Alexey Ivanov and Vasiliy Gorshkov: Russian Hacker Roulette
Russian hacker Alexey Ivanov was lured to the United States and snared in a high-stakes cyber-sting.
By Art Jahnke
January 01, 2005 — CSO — Alexey Ivanov's job interview didn't go as well as he'd hoped.
Ivanov, then a 20-year-old computer programmer from Chelyabinsk, Russia, had flown to Seattle in November 2000 to apply for a job with a company called Invita Security. To the young Russian, Invita promised the dream job. The company was clearly entrepreneurial—entrepreneurial enough to seek out the services of this skilled hacker who worked in an abandoned factory halfway around the world. They even promised to pay his airfare and to pick him up at the Seattle airport. At Ivanov's suggestion, the company encouraged him to bring along a fellow programmer, Vasiliy Gorshkov. When the two Russians arrived, their Invita hosts explained what they were looking for: a few good hackers who could break into the networks of potential customers as part of an effort to persuade those companies to hire Invita to keep hackers out. Ivanov was familiar with the tactic.
As Ivanov, Gorshkov and two American business types sat at a table in a Seattle office, Gorshkov regaled the interviewers with tales of his hacking exploits, and Ivanov allowed himself to dream of a better life. He was exhausted: The trip from Chelyabinsk had taken nearly 48 hours, and he had not waited to arrive to start celebrating his good fortune. The interviewers asked their guests to demonstrate some of their skills, and the two Russians took turns logging in to their own network back in Chelyabinsk. Ivanov knew that he and Gorshkov were good, so when his hosts appeared to be impressed, Ivanov was not surprised.

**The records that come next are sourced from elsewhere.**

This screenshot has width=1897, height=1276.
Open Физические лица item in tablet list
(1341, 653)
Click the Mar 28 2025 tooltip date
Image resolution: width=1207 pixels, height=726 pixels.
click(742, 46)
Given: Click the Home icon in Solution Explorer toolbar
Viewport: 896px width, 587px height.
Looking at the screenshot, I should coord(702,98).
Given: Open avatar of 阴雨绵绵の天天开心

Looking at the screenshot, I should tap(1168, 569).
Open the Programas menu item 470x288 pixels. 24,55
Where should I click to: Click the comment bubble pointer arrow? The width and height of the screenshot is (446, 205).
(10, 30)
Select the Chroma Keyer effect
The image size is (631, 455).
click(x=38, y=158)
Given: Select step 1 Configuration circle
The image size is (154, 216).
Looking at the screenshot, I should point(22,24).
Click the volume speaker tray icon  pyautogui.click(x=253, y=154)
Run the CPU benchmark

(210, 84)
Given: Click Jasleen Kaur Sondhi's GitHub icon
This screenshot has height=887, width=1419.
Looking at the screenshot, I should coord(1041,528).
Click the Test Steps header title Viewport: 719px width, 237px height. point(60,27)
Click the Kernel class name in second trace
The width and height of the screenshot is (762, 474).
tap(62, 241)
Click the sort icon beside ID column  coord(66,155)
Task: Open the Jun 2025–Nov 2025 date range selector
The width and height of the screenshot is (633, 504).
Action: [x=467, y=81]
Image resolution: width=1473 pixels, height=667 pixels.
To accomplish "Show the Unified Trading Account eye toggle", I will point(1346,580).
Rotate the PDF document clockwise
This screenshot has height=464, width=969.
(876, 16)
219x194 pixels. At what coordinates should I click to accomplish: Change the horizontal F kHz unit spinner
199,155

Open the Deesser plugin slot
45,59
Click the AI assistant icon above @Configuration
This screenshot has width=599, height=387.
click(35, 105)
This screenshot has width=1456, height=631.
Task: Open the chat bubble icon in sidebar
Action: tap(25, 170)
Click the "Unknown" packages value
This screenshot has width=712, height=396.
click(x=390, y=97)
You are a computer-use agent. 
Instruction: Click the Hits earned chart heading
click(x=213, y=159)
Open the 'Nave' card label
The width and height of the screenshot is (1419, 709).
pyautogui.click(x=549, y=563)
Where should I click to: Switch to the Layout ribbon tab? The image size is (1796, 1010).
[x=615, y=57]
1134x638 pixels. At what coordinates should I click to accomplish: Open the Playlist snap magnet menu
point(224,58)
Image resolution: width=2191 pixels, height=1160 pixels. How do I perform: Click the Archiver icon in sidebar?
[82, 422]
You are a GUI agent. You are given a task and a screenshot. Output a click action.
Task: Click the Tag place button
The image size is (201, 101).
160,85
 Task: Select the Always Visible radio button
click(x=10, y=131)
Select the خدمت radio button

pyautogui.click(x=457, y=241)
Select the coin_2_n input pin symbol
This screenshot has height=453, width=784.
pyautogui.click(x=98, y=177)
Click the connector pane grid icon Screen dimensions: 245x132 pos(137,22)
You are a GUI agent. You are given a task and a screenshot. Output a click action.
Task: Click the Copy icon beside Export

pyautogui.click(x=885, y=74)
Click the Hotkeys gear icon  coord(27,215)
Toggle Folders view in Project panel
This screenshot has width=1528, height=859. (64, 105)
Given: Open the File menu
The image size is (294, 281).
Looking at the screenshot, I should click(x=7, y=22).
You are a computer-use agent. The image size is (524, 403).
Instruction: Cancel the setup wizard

The big surprise would come later, when the two Russians were being driven to their lodgings. The car stopped suddenly; the doors flew open, and Ivanov heard someone say: "FBI. Get out of the car with your hands behind your back."
It was then that he remembered something he had heard about America: It was the kind of place where anything could happen.
Ivanov and Gorshkov were charged with conspiracy, computer fraud, hacking and extortion.Gorshkov was jailed in Seattle, where his incriminating boasting took place. Ivanov was flown east, to Connecticut, to be tried in the home state of the Online Information Bureau—one of several companies whose servers he had breached.
The federal agents who arrested the Russians brandished a short catalog of cybercrime allegations. They claimed that the Russians had tried to extort money from scores of U.S. companies, including Central National Bank of Waco, Texas; Nara Bank N.A. of Los Angeles; and a Seattle-based ISP called Speakeasy. As it turned out, most of the allegations were right on the money. Ivanov and Gorshkov had, among other things, tapped a database of an estimated 50,000 credit cards, and they were making good use of some of them. Gorshkov would be found guilty of all four crimes, sentenced to three years in jail and ordered to pay $692,000 in restitution. He has since returned to Russia. Ivanov would eventually admit to hacking into 16 companies. He served three years and eight months in jail and owes more than $800,000 in restitution.